Most seizures last less than one or two minutes and stop on their own. Although many people with epilepsy have good seizure control, one in three people with epilepsy do not, and they continue to have seizures. Some people only have occasional seizures, but others may have frequent seizures.

There are a small group of people with epilepsy who have severe or even life-threatening seizures. These seizures are considered an emergency because they can be longer than usual (prolonged seizures) or happen in short succession one after the other (cluster seizures) with little or no recovery in-between. Both of these situations can lead to a medical state called status epilepticus. All these situations are considered seizure emergencies and can lead to brain injury or even death if not treated quickly.

What is status epilepticus?

Status epilepticus (SE) is a prolonged or continuous seizure lasting longer than 5 minutes or seizure clusters (seizures occurring repeatedly) without full recovery in-between.

Although any seizure type, convulsive or non-convulsive, can become status epilepticus, the convulsive (tonic-clonic) seizures are the most serious form and pose a greater risk of complications.

Whatever the seizure type, SE is regarded as a medical emergency and can be life threatening or have long term consequences if it is not treated quickly. Studies show that it is unlikely that a prolonged or cluster seizures will stop after 5-10 minutes (without giving medication) and the best outcome is when an emergency seizure medication can be given as soon as possible.

The sooner medication is given, the more likely the seizures are to stop and the better the outcome is for the person. This is why some people have medication prescribed to be given by caregivers, outside the hospital setting, before an ambulance arrives.

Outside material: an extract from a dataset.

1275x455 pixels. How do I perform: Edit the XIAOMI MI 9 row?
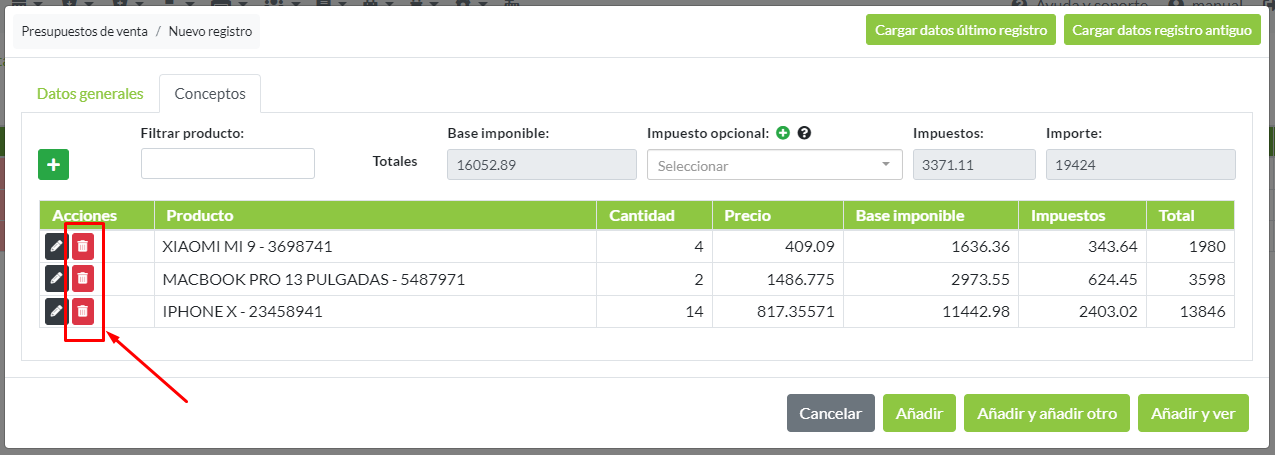point(56,247)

Causes of Status Epilepticus [i]

SE can happen in people with and without epilepsy. Sometimes it is the first seizure the person has ever had, sometimes it is caused by a medical condition, or it may happen in someone with epilepsy or an epilepsy syndrome. Up to 5% of adults and 10-25% of children with epilepsy will have one episode of SE.

The main causes of SE are having epilepsy, febrile seizures, and stroke but there are many other causes, which include: [ii]

  • Brain injury
  • Low levels of anti-seizure medication or withdrawal or changes in anti-seizure medications
  • Specific epilepsy syndromes
  • Serious illness, infection or sepsis
  • Disease – malaria, encephalitis, brain tumour, dementia
  • Intoxication or alcohol withdrawal
  • Unknown cause

Effects of Status Epilepticus

SE can happen with any seizure type, so it can be convulsive or non-convulsive. Symptoms will depend on the type of seizure and can range from appearing vague and confused (non-convulsive) to more serious muscle jerking (convulsive) and loss of consciousness.

Short term effects can cause bodily changes which worsen the longer the seizures continue. These include increased blood pressure and heart rate, irregular heartbeats, and changes in blood sugar levels.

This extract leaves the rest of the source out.